1.5 评价指标 比较两组患者救治效果及不良结局发生率:(1)记录两组患者创伤救治所需时间、药物应用时间及住院时间;(2)记录患者感染、凝血功能障碍及死亡发生情况。
1.6 统计学方法 采用SPSS 20.0软件进行数据处理,以±s表示计量资料,组间用独立样本t检验;计数资料用百分比表示,采用χ2检验,P<0.05为差异具有统计学意义。
2.1 救治效果比较 观察组患者创伤救治所需时间、药物应用时间及住院时间显著比对照组短,差异有统计学意义(P<0.05)。见表1。
表1 两组患者救治效果对比(±s)
表1 两组患者救治效果对比(±s)
组别 救治所需时间(h)药物应用时间(min)住院时间(d)对照组(n=40) 3.31±0.93 6.06±2.24 15.37±3.44观察组(n=40) 1.03±0.50 4.09±1.35 9.82±2.63 t 13.657 4.764 8.106 P 0.000 0.000 0.000
2.2 两组患者不良结局比较 观察组患者发生感染、凝血功能障碍、死亡方面的不良结局发生率比对照组低,差异有统计学意义(P<0.05)。见表2。
表2 两组患者不良结局对比n(%)
严重多发性创伤由于失血过多,容量降低,出现不同程度的缺血、缺氧,诱发机体内乳酸大量堆积,甚至加重代谢性酸中毒、休克、凝血功能障碍,严重威胁患者身体健康和生命安全[7]。研究者Murray等[8]分析了医疗护理工作中延迟服务的原因,其中分工不合理和职责不明确是一个重要原因。护理人员配置规范,保证每个位置均有相应的人员负责,确保流程紧密衔接。本研究通过选取在我院接受诊治的创伤患者为研究对象,针对护理人力配置联合定位协作团队在多发性创伤救治中的应用效果进行了深入探索。本研究结果显示,观察组创伤救治所需时间、药物应用时间及住院时间显著比对照组短(P<0.05),说明护理人力配置联合定位协作团队模式在多发性创伤患者救治中获得了显著成效。这与刘永娟等[9]的研究得出了相似的结论。在接诊大量伤员时,由于各个医院医疗设备和医护人力资源的限制,如采用常规创伤救治策略,极易造成人力调配紧张,导致护理人员工作区域、工作职责不明确,进而影响科室正常工作进度,最终导致贻误患者病情的救治。而护理人力配置联合定位协作团队模式的应用能够有效改善上述问题,即在接诊前成立救治小组并接受培训,增加医护人员的知识储备,提高其技能熟练度,从而为进一步开展临床工作提供有力保障。

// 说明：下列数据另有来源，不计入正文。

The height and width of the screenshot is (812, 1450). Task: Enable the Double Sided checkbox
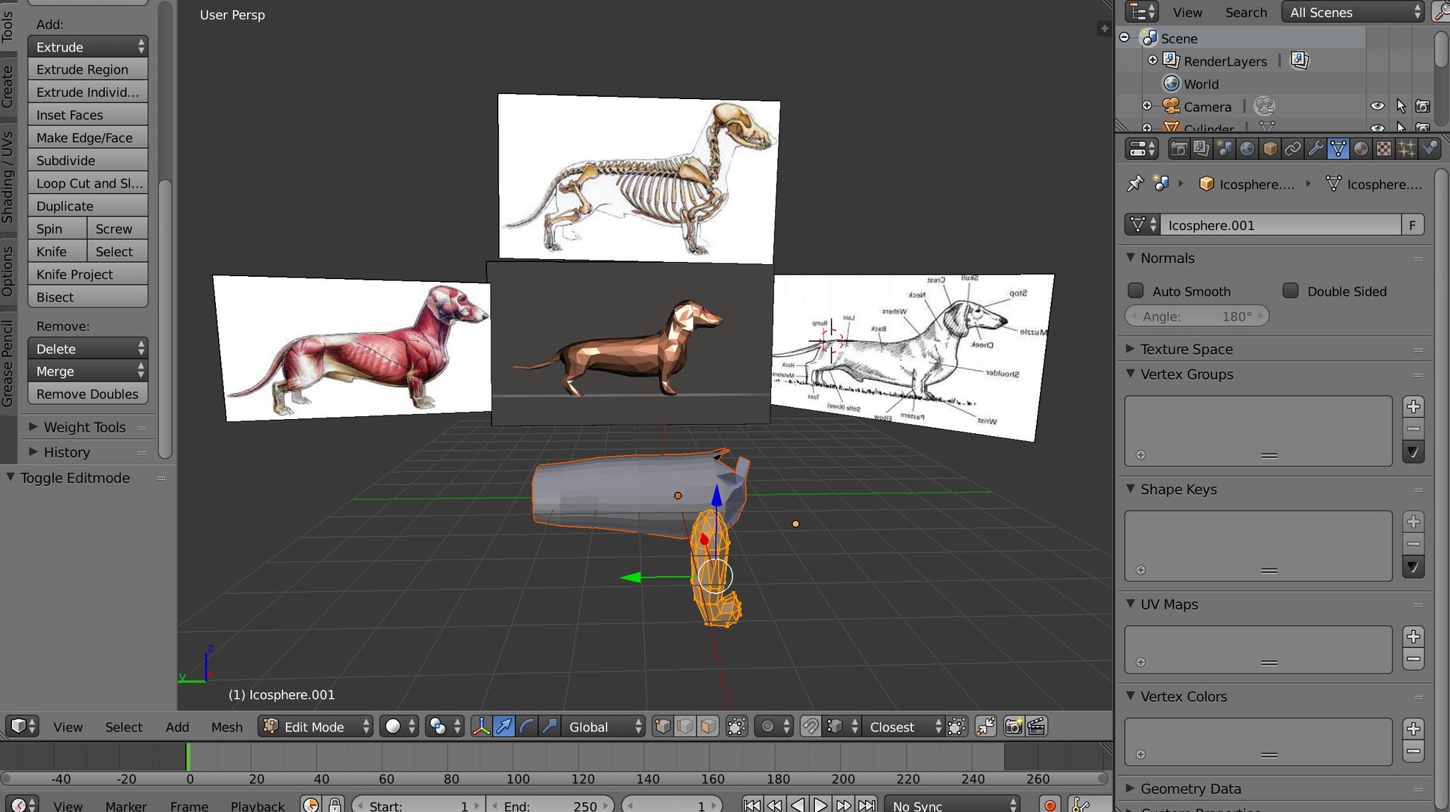click(x=1291, y=291)
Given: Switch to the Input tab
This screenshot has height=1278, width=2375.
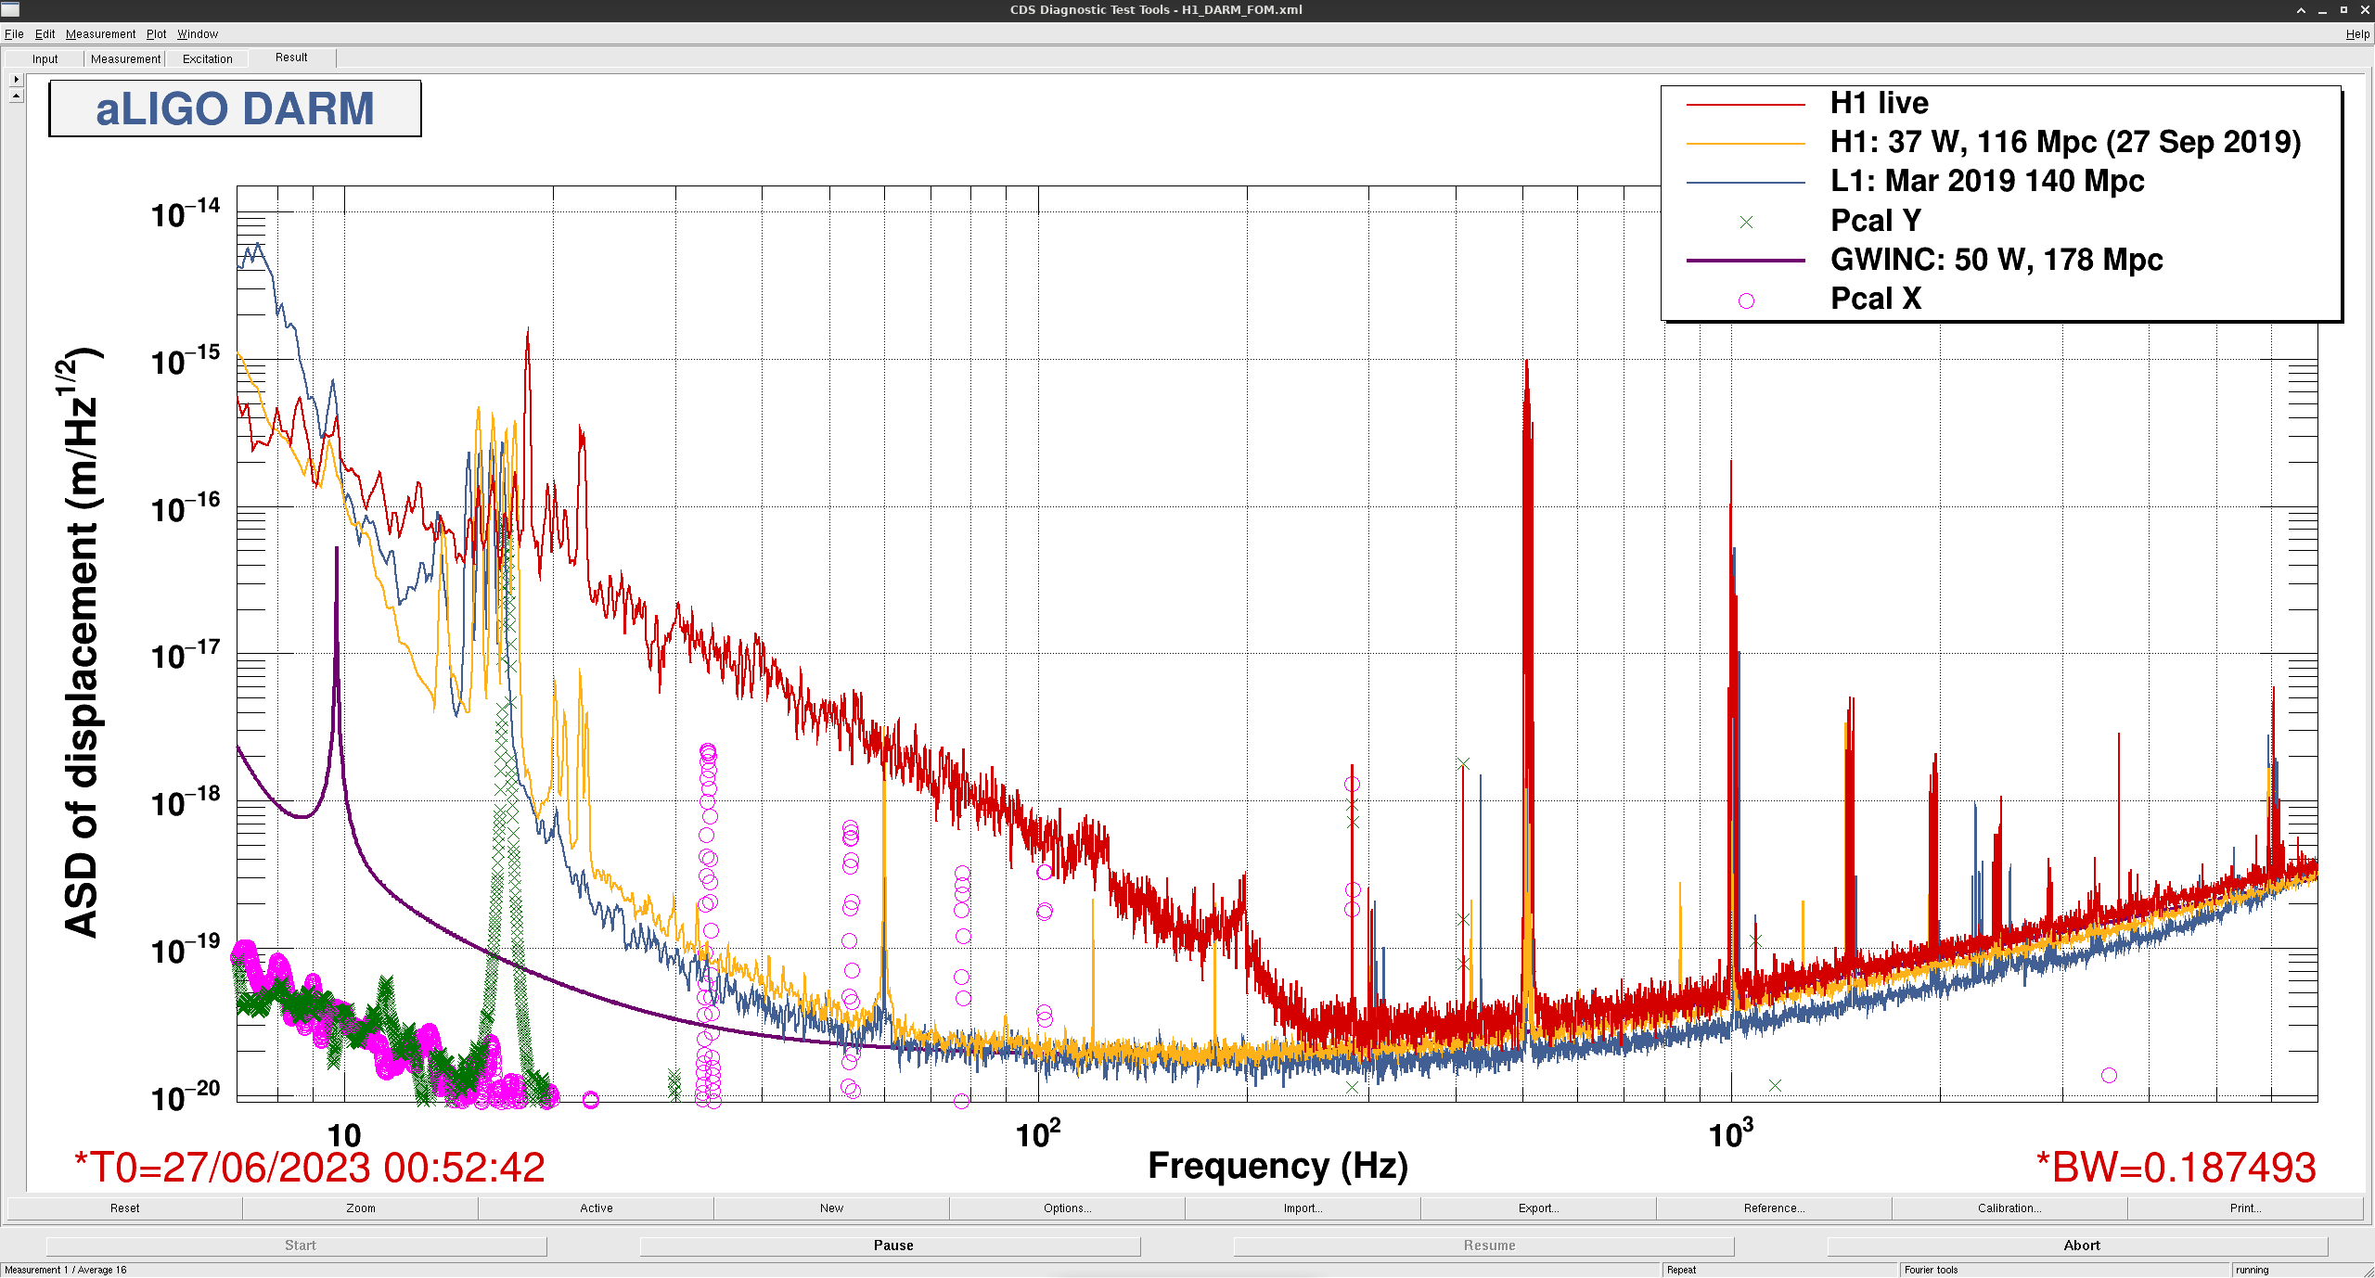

此外,本研究对患者接受治疗后发生感染、凝血功能障碍、死亡情况进行了进一步探究,研究结果显示,观察组不良结局发生率低于对照组(P<0.05)。这与孙志慧[10]的研究结果保持一致。严重创伤,尤其是多发伤,由于其伤情严重,且涉及多系统、多脏器和多部位,如患者得不到及时有效的救治,极易导致不良结局的发生。既往研究表明,采取多学科多专业协作、实施合理医护人员工作制度,对提高创伤患者救治效果、改善其不良结局具有重要意义[11]。通过规范护理人力配置,按定位抢救法进行站位和分工,能够直接明确每一位工作人员的位置和职责,严格按照抢救程序执行各项抢救措施和操作,从而确保救治工作有序、规范、紧密衔接。护士到岗后可迅速进入角色开展工作,小组成员间配合默契,为抢救患者赢得了宝贵的时间。保障护士岗位可为医师及救治护士提供充足的救治物资,有效缩短药物应用时间,使得整个救治流程更加完善、便捷,为医生顺利开展救治工作提供保障,对降低病死率及进一步实施针对性的治疗有着重要意义。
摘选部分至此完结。